Joe_Dragon (2206452) | more than 3 years ago | (#37370240)

Good idea but the art needs to be a lot more up to date.

Why? (1)

SanityInAnarchy (655584) | more than 3 years ago | (#37370778)

I mean, Darwinia was deliberately retro, yet still fun. Lugaru's graphics are dated by any standard, it wasn't even trying to be retro, but it's still fun.

Honestly, would you rather play Crysis or something that's actually fun?

Re:Why? (0)

Anonymous Coward | more than 3 years ago | (#37373526)

what if crysis is fun
some people have fun in it

but of course some games do look good but play badly

Re:Cool idea, Terrible awful art (1)

LXPK (178629) | more than 3 years ago | (#37375080)

That art was all done by us programmers in prototyping gameplay. We have artists, they're working on stuff that's not in the trailer yet :)

Positive gaming (-1, Flamebait)

Anonymous Coward | more than 3 years ago | (#37370850)

What I'd like to see are games that are more positive. A game where the goal is to avoid conflict, or to put an end to hunger - or come up with the best economy/government. Where a person can learn about compassion and empathy before killing yet another virtual 'enemy' because they happen to be on the wrong side.

I understand that violence is popular and arguably instinctive to the human condition, but I have to wonder why that is - and why it needs to continue. In my humble opinion, it doesn't - and all it does is reinforce duality and separation and does little to bring us, as a people, closer together.

* [Exercises to complete]:
1. Answer these from the comment thread:
(a) Which game does SanityInAnarchy call deliberately retro?
(b) According to LXPK, who did the art seen in the trailer?
(c) Name one goal the "Positive gaming" commenter suggests a game could have instead of conflict.
2. In the comment thread, how does LXPK account for the art looking dated?
3. Echo the comment thread between "I mean, Darwinia" and "awful art (1)", inclusive.
Answer using only the comment thread.

* [Extracted entries]:
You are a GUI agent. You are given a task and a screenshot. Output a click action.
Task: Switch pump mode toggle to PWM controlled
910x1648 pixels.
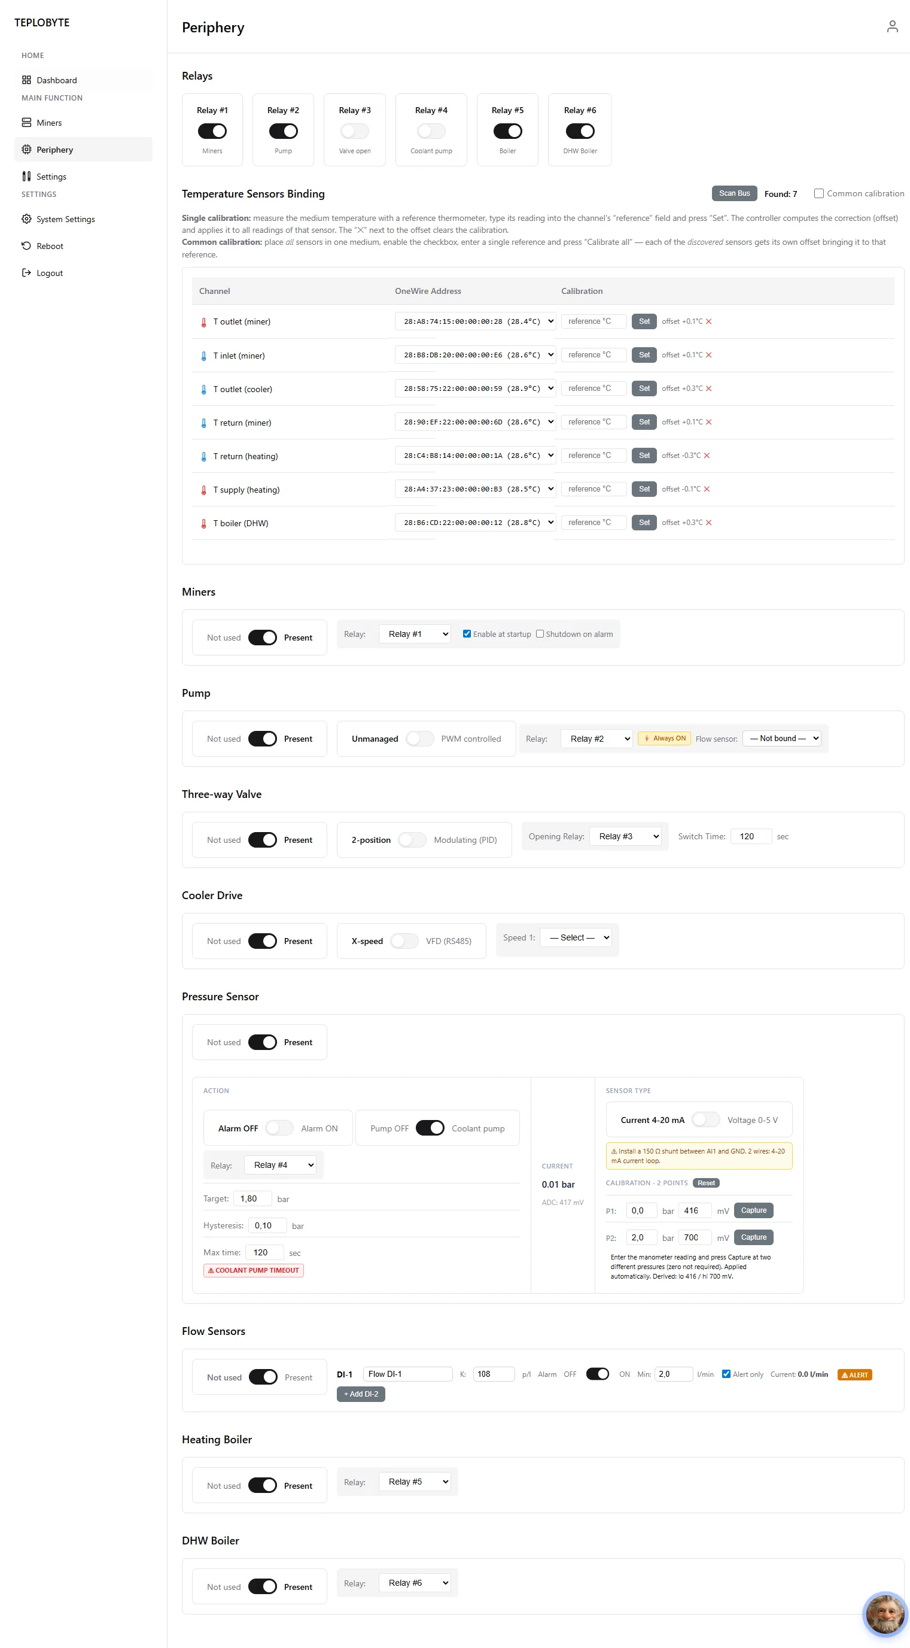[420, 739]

...

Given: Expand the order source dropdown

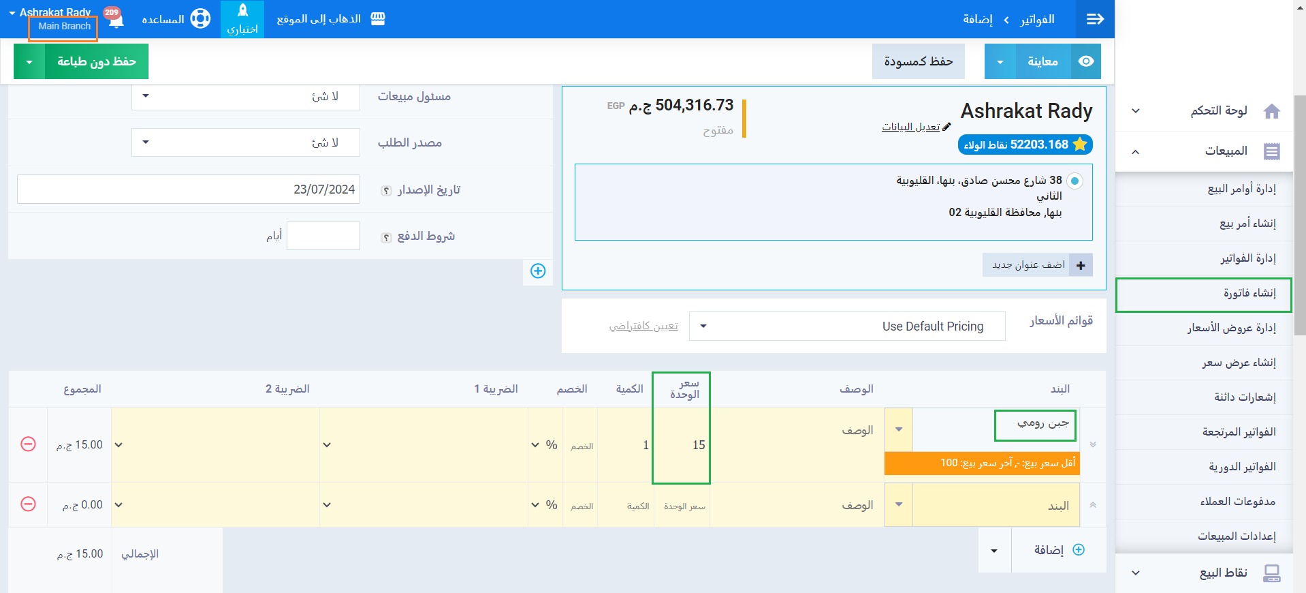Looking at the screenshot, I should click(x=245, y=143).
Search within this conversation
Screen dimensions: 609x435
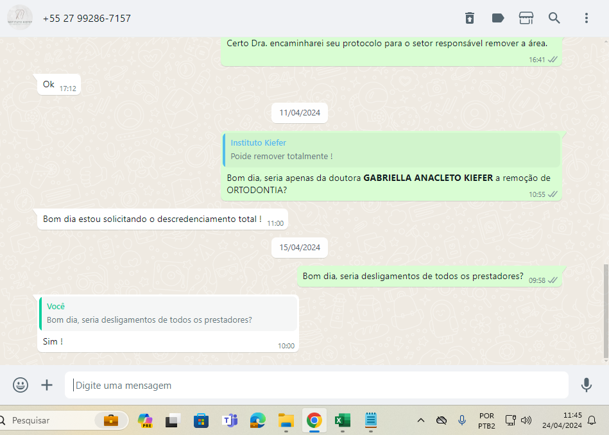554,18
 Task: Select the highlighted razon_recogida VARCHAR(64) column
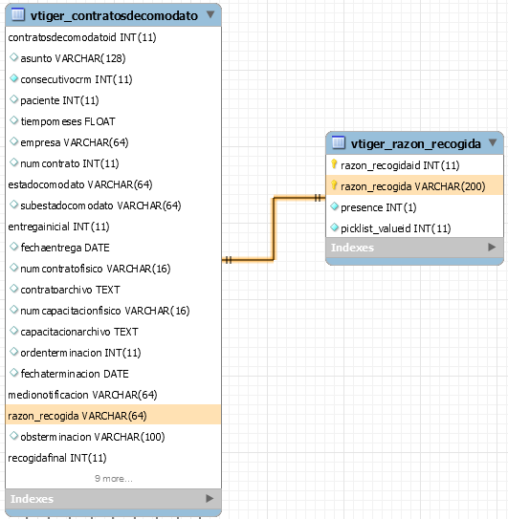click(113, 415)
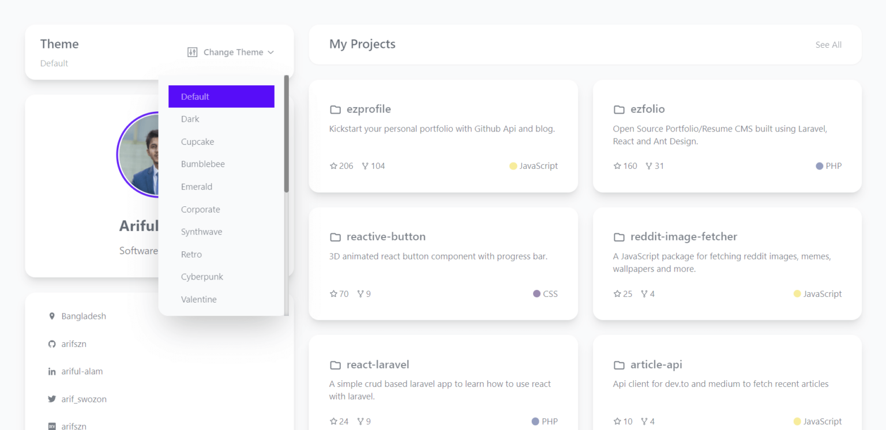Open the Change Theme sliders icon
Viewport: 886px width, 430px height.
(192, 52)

* [Responses by task]:
1.
(a) Darwinia.
(b) The programmers, while prototyping gameplay.
(c) Putting an end to hunger. Avoiding conflict and coming up with the best economy or government are also named.

2. LXPK says the programmers made the art while prototyping gameplay. The team's artists are working on material that isn't in the trailer yet.

3.
I mean, Darwinia was deliberately retro, yet still fun. Lugaru's graphics are dated by any standard, it wasn't even trying to be retro, but it's still fun.

Honestly, would you rather play Crysis or something that's actually fun?

Re:Why? (0)

Anonymous Coward | more than 3 years ago | (#37373526)

what if crysis is fun
some people have fun in it

but of course some games do look good but play badly

Re:Cool idea, Terrible awful art (1)